- **Gezeigter Text**:
▬▬▬▬▬▬▬▬▬▬

Foto: Stadtarchiv Meerbusch, Repro Kunze

Seit der Wende zum 20. Jahrhundert, als sich die 1910 erfolgte Vereinigung der Dörfer Lank und Latum abzuzeichnen begann, forcierten die Bürgermeister Hermann Kemper (1877-1908) und Eugen Connemann (1908-1934) die Bildung eines neuen Zentrums auf der „grünen Wiese“ zwischen beiden Orten. Hier entstanden E-Werk, Gaststäten, Post, Apotheke, Arztpraxis und Sparkasse. Natürlich durfte da eine neue Schule nicht fehlen. 1904 wurde in wilhelminischer Pracht der Neubau der mehrklassigen Katholischen Volksschule mit mächtigem Schweifgiebel und Turm fertig gestellt. Eine erste Erweiterung erfolgte 1914/15.

Im vorderen Gebäudeteil war die großzügige Rektorenwohnung untergebracht, der Turm bezeichnete den Haupteingang zur damaligen Dornstraße (heute Kemperallee) hin. Ebenfalls an der Dornstraße war seit 1928 ein Spritzenhaus mit Steigerturm an das Schulhaus angefügt. Hier fanden später die Berufs- und die Evangelische Volksschule und danach die Gemeindebibliothek ihr Domizil.

 Das Denkmal wurde 1938 von Nazis gestürzt und wuchtige Hammerschläge fügten den beiden Köpfen einigen Schaden zu. 1986 restaurierte die Stadt den Gedenkstein.

Das Denkmal wurde 1938 von Nazis gestürzt und wuchtige Hammerschläge fügten den beiden Köpfen einigen Schaden zu. 1986 restaurierte die Stadt den Gedenkstein.

▬▬▬▬▬▬▬▬▬▬

- **Vorgegebene Angaben**:

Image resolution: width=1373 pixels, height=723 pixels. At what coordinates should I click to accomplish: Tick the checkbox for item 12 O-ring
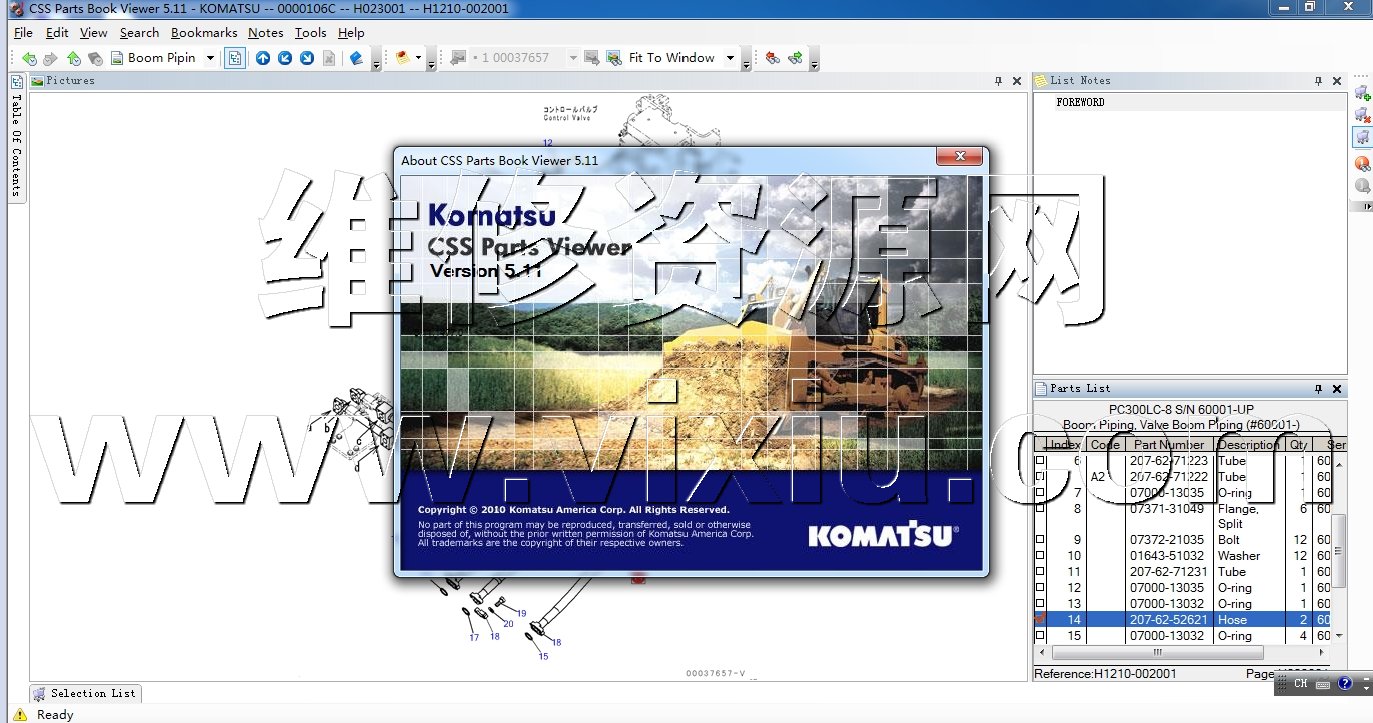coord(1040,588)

▬▬▬▬▬▬▬▬▬▬

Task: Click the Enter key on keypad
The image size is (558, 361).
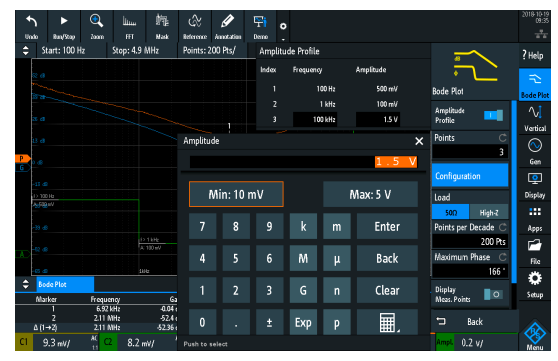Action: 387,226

▬▬▬▬▬▬▬▬▬▬

Führe den Text über die alte Volksschule in Lank-Latum nach seinem letzten Satz weiter.

Foto: Mike Kunze

Beiderseits der Hauptstraße war eine große Freifläche als Festplatz vorgehalten worden. Im Winkel zwischen Kemperallee und Hauptstraße wurde dann 1922 das Ehrenmal für die Gefallenen des Ersten Weltkrieges errichtet. Seither sprach man vom Denkmal- oder Krieger-Ehrenplatz. Hier hielt Connemann dann auch zum Abzug der belgischen Besatzung am 31. Januar 1926 eine patriotische Rede und betonte die 1000-jährige Zugehörigkeit des Rheinlandes zu Deutschland – das Jubiläum wurde freilich 1925 vor allem rechtsrheinisch groß gefeiert.

Auf dem von Joseph Brüx geschaffenen Mahnmal sind die Namen aller Gefallenen eingemeißelt, oben zieren es die Köpfe Krieg und Sterben. Diese erregten im Dritten Reich wegen ihrer wenig heroischen Ausstrahlung und des „nicht-arischen“ Aussehens den Unmut der Nationalsozialisten, die das Monument 1938 in einer Nacht- und Nebel-Aktion umstürzten. Die einzelnen Teile wurden auf den Bauhof geschafft und überdauerten dort. 1986 ließ es die Stadt Meerbusch auf dem alten Friedhof wieder errichten.

Am linken Rand des Platzes stand ein Trafohaus, von dem aus der Strom des E-Werkes verteilt wurde. Lange wurde es nicht benötigt und schließlich in den 1970er Jahren abgerissen. Zwischen Schule und Trafohaus ist der Turm der Teloy-Mühle zu sehen. Der Müller Eduard Teloy (Teloo gesprochen) baute die „holländische“ Mühle 1822 auf der Hees in gebührendem Abstand zur damaligen Bebauung, da weder Schattenwurf noch Lärm die Einwohner belästigen sollten – im Hinblick auf heutige Windräder eine recht moderne Diskussion.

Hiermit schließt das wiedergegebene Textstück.